The Book of Daniel
Daniel was among the young men of noble birth who were taken captive in 606 B.C. by the Babylonians in their first of three invasions of southern Palestine. Daniel, whose name means “God is my judge,” lived through the entire 70-year period of exile. He witnessed the decline and fall of the mighty Babylonian Empire as well as the rise of the Medo-Persian Empire.
In addition to serving as God’s prophet, he also served as a powerful political leader under Nebuchadnezzar and Darius. His personal spirituality and dedication to God are seen in his serious prayer life and in his willingness to serve God regardless of the people or laws that were hostile toward him.

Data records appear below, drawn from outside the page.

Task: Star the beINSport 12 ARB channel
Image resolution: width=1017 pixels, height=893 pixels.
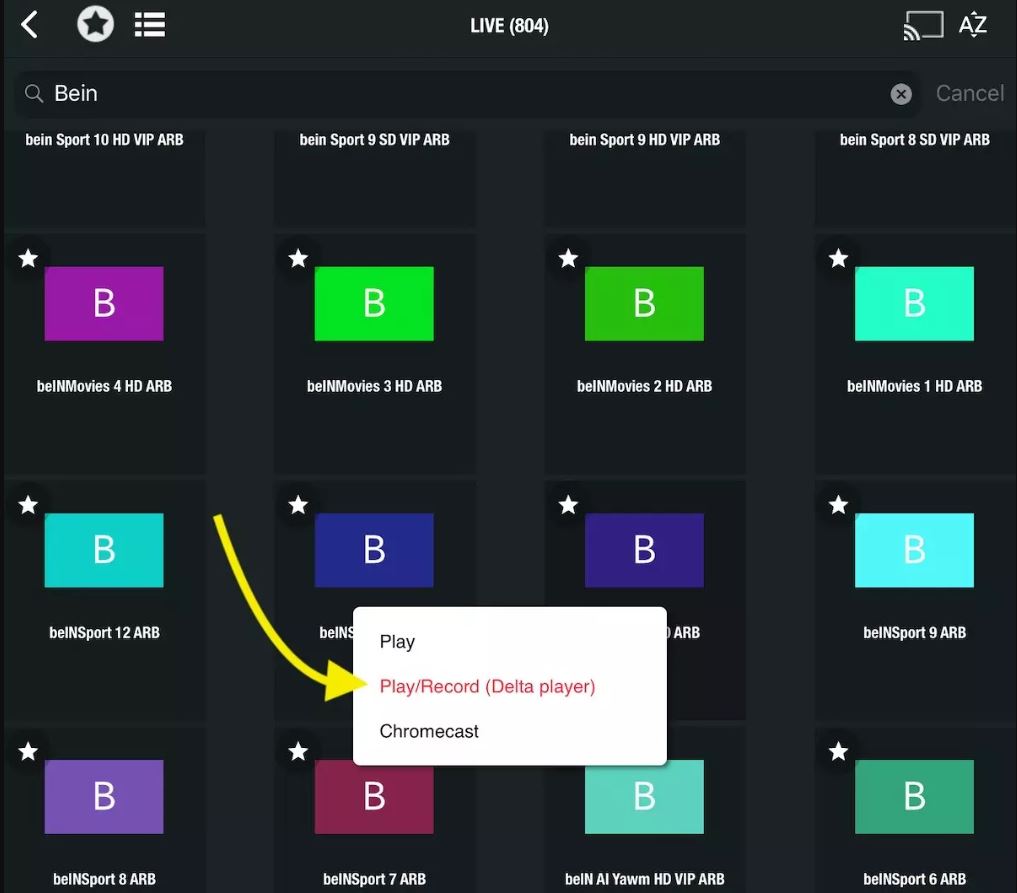Action: tap(28, 505)
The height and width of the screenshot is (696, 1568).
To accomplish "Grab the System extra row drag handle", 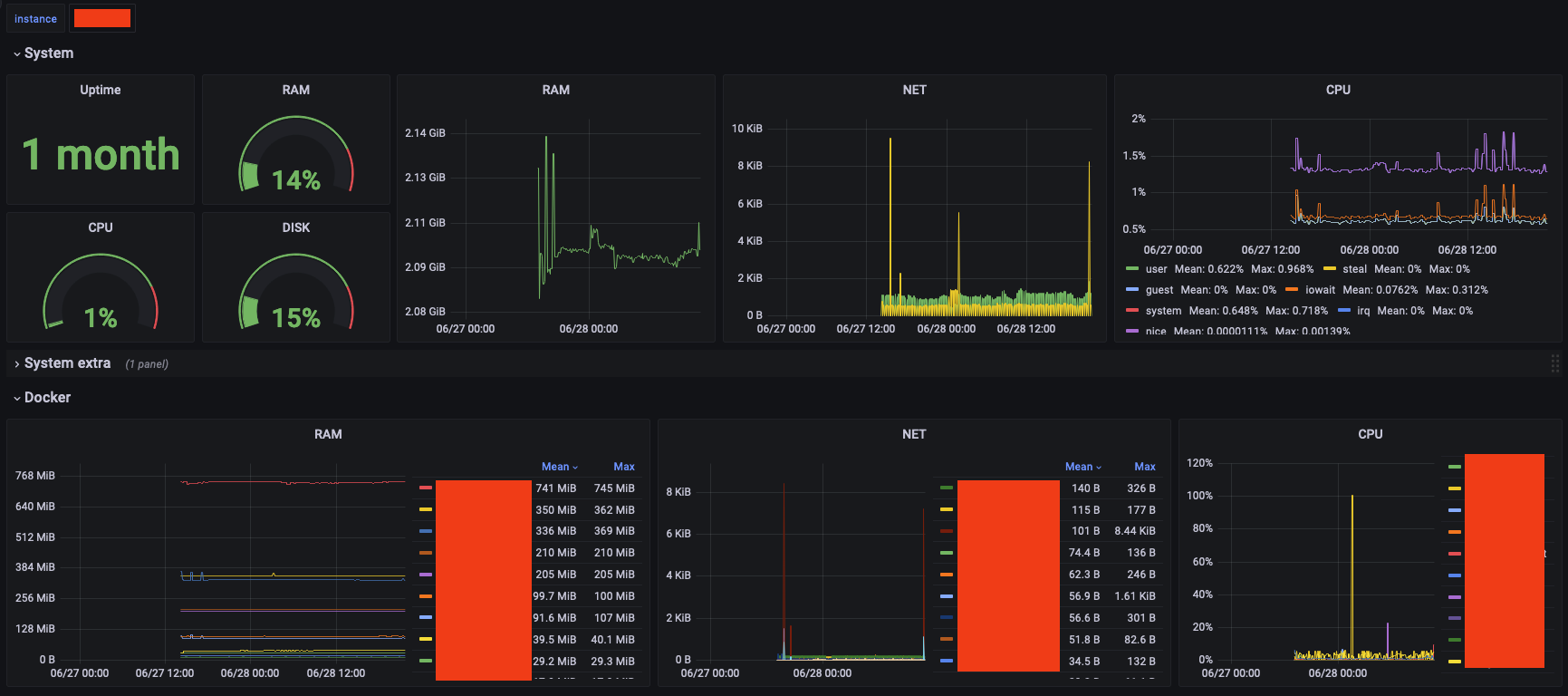I will pos(1554,363).
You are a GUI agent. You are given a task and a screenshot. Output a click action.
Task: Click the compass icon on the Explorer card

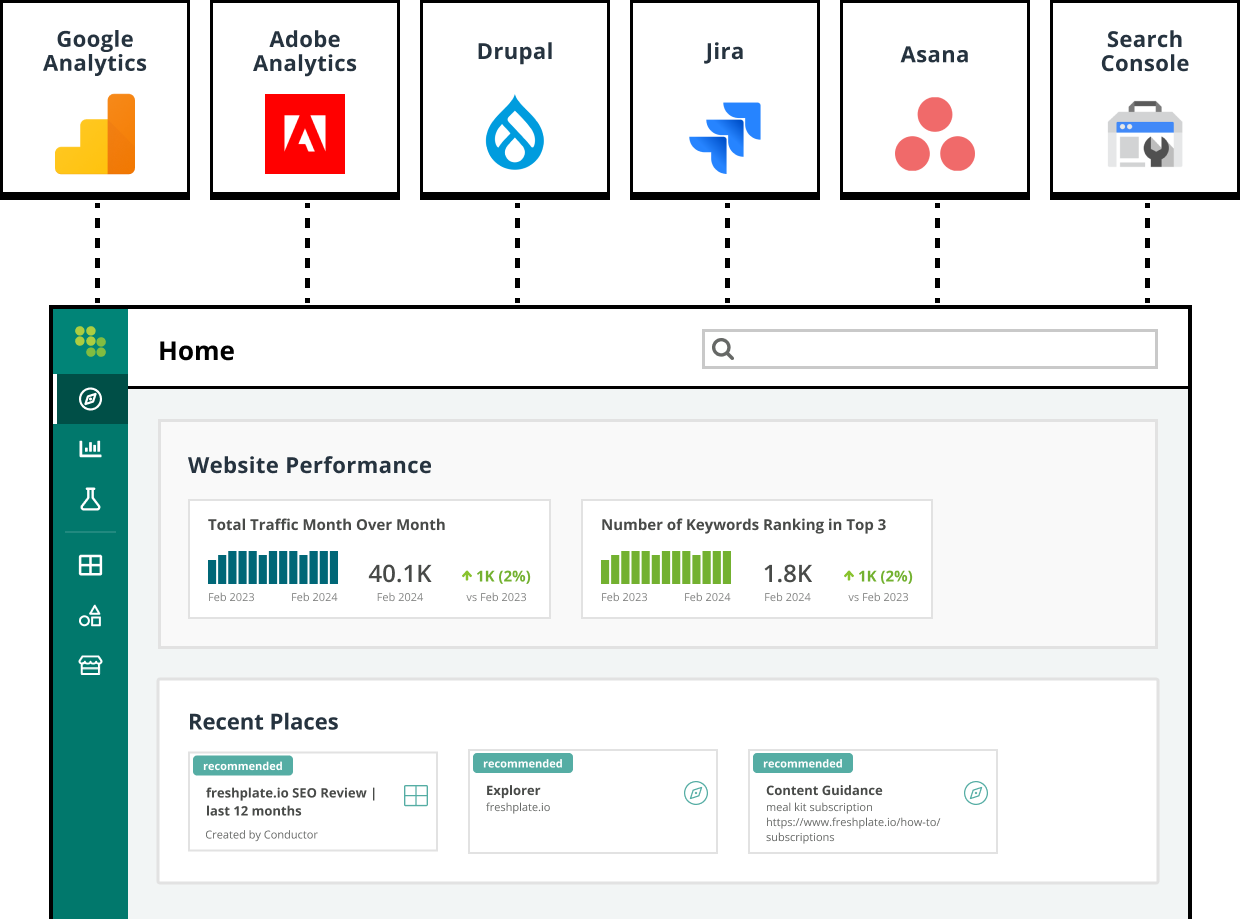696,791
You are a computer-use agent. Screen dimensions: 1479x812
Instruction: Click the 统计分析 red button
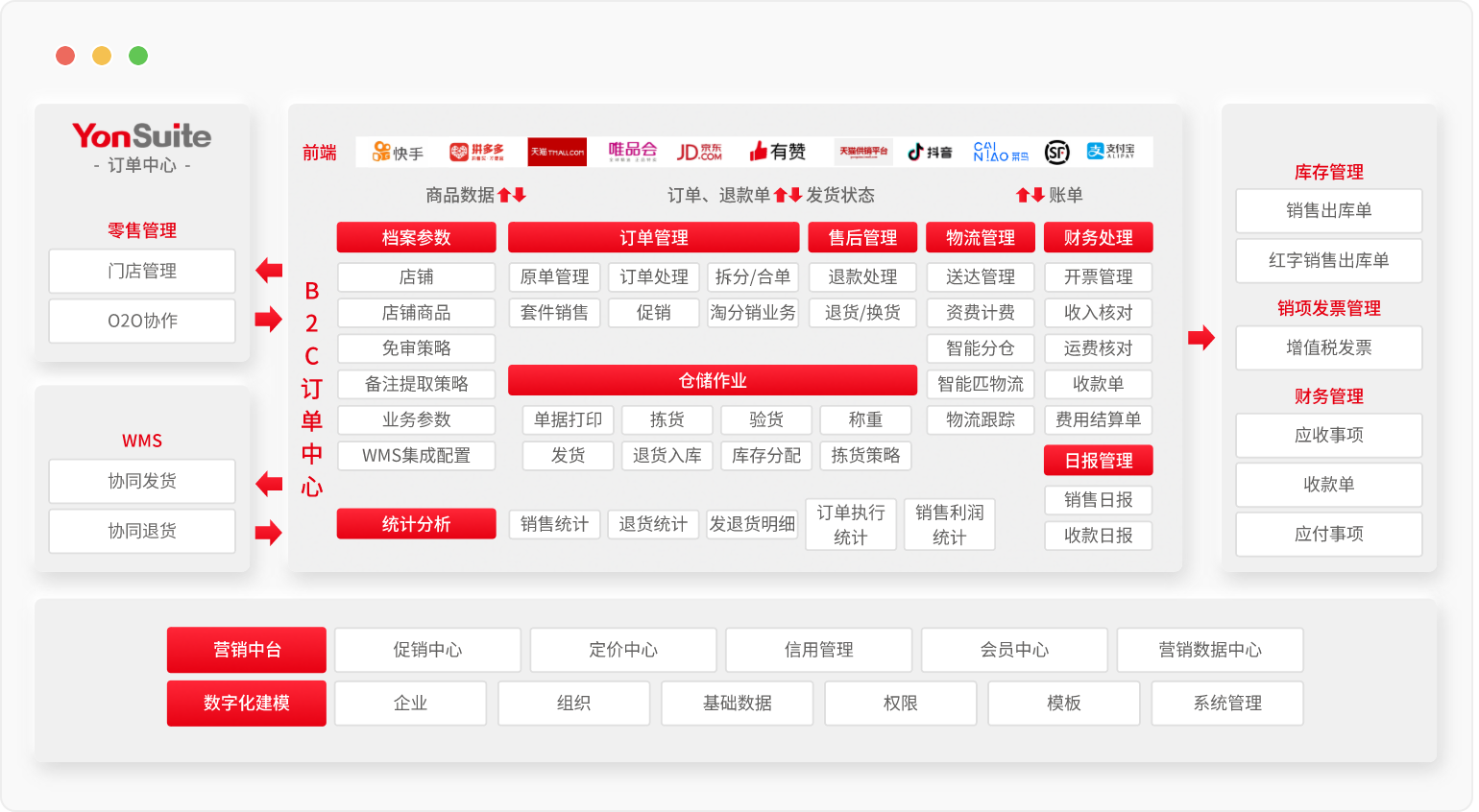coord(416,524)
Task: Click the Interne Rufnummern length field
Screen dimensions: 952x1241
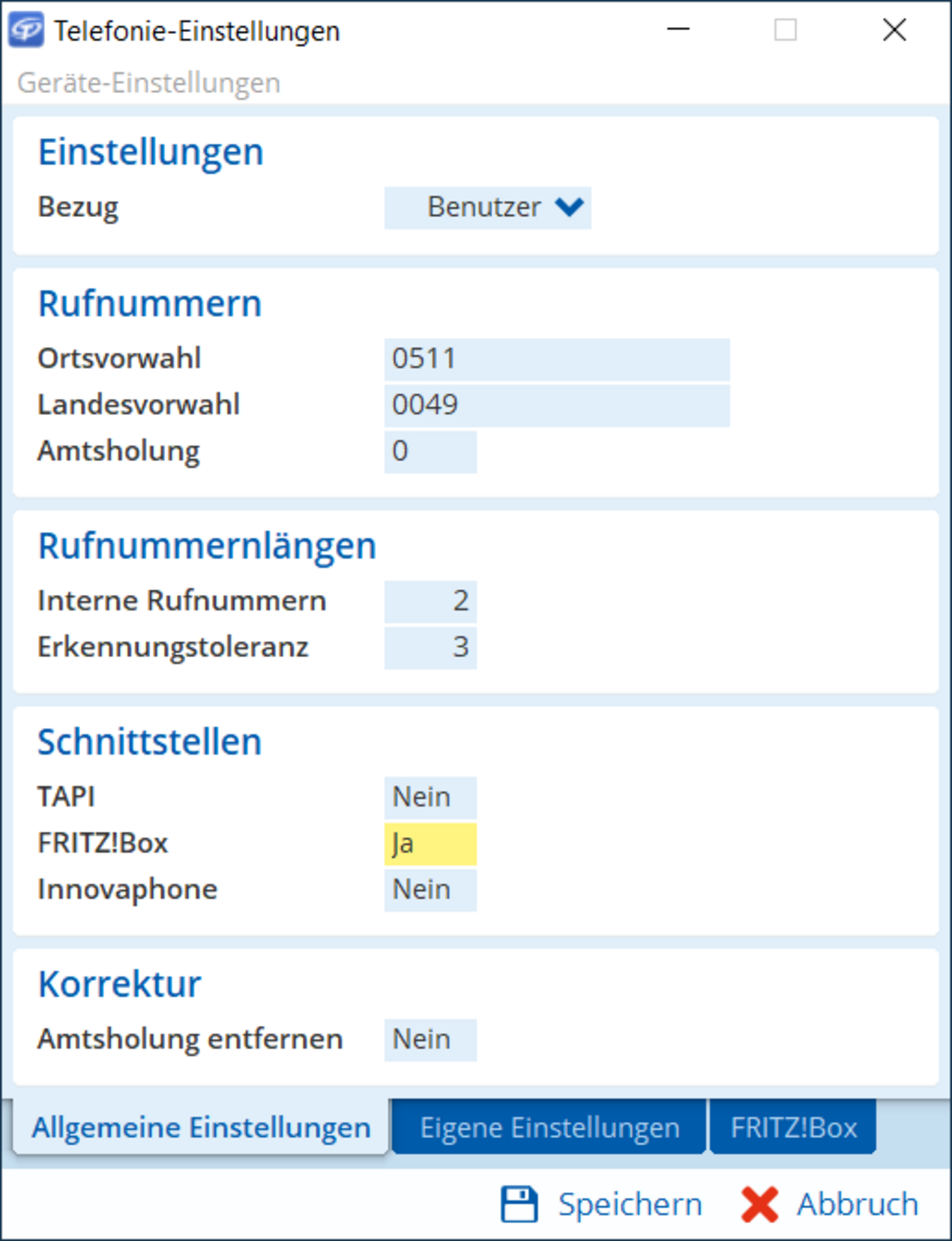Action: click(430, 601)
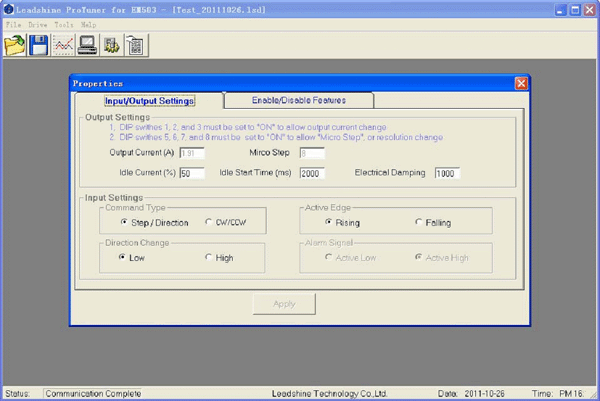600x401 pixels.
Task: Open the Drive menu
Action: (37, 23)
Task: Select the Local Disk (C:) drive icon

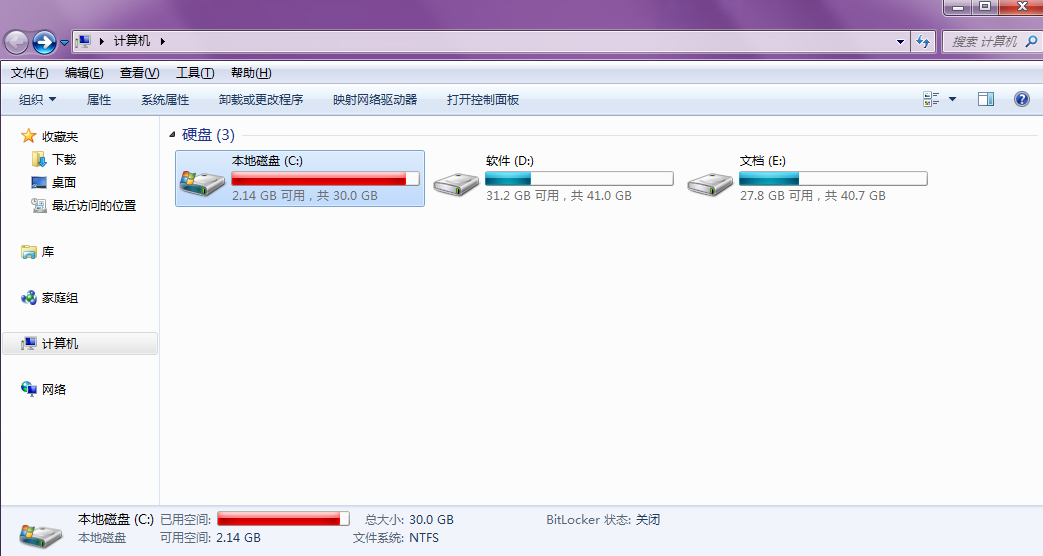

Like Ezekiel, Daniel focuses on God’s authority and power. (Indeed, “the Most High rules in the kingdom of men”—4:17,25,32; 5:21). God’s will and purposes cannot be thwarted. He will accomplish His intentions no matter what happens in human history. Daniel shows the importance of staying faithful even in tough situations.
God took care of His children (even in captivity), and He promised them the ultimate care of salvation in the future through Christ. In the book of Daniel the Jews are restored to their homeland after 70 years of captivity, but long-term spiritual restoration would come with Christ about 500 years later.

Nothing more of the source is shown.